Naturalmente, siendo las reglas de convivencia tan importantes, debe demandarse que los ciudadanos tengan un gran compromiso en cuanto a la conducción del Estado. Es que, dentro de una república, los individuos son libres, pero tienen también el deber de contribuir a la vigencia del orden que hace posible el goce de sus derechos. No es casual que muchas guerras hubiesen tenido como meta salvar ese sistema. Necesitamos a sujetos que sigan la senda de Catón o, en los escenarios más obscuros, se comporten como Bruto y Casio. Ellos merecen el mayor de los desagravios, ya que, aunque previendo una condena histórica, optaron por rechazar las ambiciones del dictador. Las astucias de un demagogo debían ser segadas para impedir que la civilidad fuese destrozada. Sólo un genuino enemigo de la barbarie obra con esa valentía; huelga decir que su valor es inestimable para el avance del mundo. Ésa es la clase de actitudes que debe caracterizar a los republicanos. Mientras aumente su aversión a los gobernantes megalómanos, obsesionados por conseguir su endiosamiento, el orden puede considerarse protegido. Cuando no existen personas que repudian a los déspotas, el riesgo de su entronización es alto.
Por último, para evitar tergiversaciones, es preciso apuntar que no se admite una relación indisoluble entre democracia y republicanismo. Por más cercanos que nos parezcan, son conceptos susceptibles de ocasionar disputas. Esta contingencia motiva el esclarecimiento del asunto que, durante los distintos tiempos, ha tenido más de un expositor. Por ejemplo, en una entrevista que brindó a la televisión francesa hace varias décadas, Hannah Arendt sostuvo que Estados Unidos no era una democracia, sino una república. Sus fundadores lo concibieron para protegerse de un mal indiscutible: la tiranía mayoritaria. Éste era el peligro que angustiaba a los forjadores de una sociedad tan valiosa como ésa.
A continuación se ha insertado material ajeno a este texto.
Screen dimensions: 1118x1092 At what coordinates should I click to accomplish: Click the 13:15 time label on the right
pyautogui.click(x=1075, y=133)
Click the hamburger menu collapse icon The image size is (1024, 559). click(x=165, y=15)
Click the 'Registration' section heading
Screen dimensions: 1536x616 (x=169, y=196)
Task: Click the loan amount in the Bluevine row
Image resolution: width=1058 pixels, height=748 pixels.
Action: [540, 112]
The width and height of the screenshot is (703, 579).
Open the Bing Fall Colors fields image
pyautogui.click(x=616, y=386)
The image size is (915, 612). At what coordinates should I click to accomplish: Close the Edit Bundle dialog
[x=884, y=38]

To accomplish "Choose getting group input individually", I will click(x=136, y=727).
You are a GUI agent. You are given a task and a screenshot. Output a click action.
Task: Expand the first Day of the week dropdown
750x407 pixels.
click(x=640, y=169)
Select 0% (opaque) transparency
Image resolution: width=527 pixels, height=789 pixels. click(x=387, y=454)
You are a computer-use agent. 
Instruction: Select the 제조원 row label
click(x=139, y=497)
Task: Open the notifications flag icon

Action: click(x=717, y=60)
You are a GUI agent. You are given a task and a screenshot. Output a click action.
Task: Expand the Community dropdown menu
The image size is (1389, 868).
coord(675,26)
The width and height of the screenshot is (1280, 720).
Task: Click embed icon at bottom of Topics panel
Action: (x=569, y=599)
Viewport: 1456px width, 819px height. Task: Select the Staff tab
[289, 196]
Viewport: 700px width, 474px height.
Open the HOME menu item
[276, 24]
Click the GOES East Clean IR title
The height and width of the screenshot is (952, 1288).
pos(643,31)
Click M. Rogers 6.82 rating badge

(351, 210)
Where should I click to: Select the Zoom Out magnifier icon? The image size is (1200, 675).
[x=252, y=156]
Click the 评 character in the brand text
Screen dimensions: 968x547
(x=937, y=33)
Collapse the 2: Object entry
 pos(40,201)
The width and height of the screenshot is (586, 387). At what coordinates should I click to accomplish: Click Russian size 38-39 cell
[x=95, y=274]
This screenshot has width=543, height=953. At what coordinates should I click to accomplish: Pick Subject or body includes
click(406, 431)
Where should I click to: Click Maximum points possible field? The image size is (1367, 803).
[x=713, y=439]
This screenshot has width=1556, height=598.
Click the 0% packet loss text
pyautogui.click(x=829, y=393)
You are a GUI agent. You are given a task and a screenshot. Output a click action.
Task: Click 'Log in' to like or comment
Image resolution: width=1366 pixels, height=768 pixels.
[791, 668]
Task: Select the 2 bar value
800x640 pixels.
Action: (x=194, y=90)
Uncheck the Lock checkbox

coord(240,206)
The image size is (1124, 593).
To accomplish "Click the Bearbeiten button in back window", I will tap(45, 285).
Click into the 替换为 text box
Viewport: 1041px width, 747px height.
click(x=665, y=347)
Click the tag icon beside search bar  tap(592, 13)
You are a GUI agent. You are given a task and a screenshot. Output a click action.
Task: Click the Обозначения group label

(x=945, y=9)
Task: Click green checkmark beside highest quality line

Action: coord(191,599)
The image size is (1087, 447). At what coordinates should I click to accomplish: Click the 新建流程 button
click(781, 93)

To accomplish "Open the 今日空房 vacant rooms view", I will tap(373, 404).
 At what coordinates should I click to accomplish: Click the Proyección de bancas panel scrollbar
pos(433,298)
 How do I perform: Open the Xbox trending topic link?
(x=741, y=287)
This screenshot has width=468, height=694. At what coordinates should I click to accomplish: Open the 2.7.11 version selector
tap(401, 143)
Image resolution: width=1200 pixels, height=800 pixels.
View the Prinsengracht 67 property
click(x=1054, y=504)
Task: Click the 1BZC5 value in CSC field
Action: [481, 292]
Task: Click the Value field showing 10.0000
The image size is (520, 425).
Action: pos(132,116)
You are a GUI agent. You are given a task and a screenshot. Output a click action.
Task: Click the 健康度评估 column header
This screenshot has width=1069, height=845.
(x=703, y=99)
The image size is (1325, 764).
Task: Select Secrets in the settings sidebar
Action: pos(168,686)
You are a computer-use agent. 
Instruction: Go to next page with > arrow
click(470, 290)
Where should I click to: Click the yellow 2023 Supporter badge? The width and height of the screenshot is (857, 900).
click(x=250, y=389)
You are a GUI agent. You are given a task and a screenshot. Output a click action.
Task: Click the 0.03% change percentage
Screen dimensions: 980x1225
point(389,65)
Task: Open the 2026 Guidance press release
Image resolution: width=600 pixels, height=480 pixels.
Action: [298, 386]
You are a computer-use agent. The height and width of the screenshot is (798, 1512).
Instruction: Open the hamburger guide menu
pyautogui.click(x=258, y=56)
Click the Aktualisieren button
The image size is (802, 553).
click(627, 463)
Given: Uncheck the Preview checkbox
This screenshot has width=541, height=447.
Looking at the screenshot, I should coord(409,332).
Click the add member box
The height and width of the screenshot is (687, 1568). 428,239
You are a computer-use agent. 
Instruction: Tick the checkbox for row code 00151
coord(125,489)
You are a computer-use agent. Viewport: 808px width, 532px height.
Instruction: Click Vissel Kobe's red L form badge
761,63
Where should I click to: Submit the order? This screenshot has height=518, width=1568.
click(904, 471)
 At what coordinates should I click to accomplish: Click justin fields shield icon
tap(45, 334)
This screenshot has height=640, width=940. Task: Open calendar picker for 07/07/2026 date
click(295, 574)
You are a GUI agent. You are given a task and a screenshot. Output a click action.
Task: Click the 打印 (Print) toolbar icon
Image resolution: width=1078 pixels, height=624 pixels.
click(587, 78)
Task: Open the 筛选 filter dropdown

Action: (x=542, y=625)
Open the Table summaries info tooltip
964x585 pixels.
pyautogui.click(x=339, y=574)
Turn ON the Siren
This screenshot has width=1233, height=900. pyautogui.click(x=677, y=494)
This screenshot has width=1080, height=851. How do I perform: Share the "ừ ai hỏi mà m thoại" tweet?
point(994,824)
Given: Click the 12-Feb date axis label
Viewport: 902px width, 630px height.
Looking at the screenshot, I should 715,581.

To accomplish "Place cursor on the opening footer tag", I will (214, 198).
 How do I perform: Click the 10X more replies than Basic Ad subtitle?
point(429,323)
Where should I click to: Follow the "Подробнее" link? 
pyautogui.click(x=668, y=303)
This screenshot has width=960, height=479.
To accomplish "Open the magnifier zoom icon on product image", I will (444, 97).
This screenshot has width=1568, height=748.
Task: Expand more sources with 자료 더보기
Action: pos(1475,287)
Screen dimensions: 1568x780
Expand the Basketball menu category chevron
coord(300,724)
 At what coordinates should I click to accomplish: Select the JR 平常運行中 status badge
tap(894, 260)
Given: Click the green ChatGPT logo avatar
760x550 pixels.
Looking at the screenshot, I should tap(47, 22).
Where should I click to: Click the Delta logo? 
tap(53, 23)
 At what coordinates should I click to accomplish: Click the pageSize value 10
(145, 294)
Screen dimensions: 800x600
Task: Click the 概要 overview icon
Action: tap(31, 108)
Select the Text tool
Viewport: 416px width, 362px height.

Ello implica que resulte inconcebible la existencia del aludido país, todavía ejemplar en diversas facetas,  sin el predominio de los derechos individuales, pues, como ha indicado Ayn Rand, «la primera minoría en la Tierra es el individuo». Consiguientemente, una verdadera república defiende a los individuos de los abusos grupales, masivos, colectivos, aun cuando éstos puedan ser convalidados con legislaciones que contravengan los fundamentos en que se apoya el Estado. Al respecto, es útil resaltar que, una vez corrompida la esencia de una república, las normas aprobadas por sus gobernantes no justifican nuestra obediencia. El tirano es indigno del respeto.

Nota pictórica. La muerte de Julio César es una obra que pertenece a Vincenzo Camuccini (1771- 1844).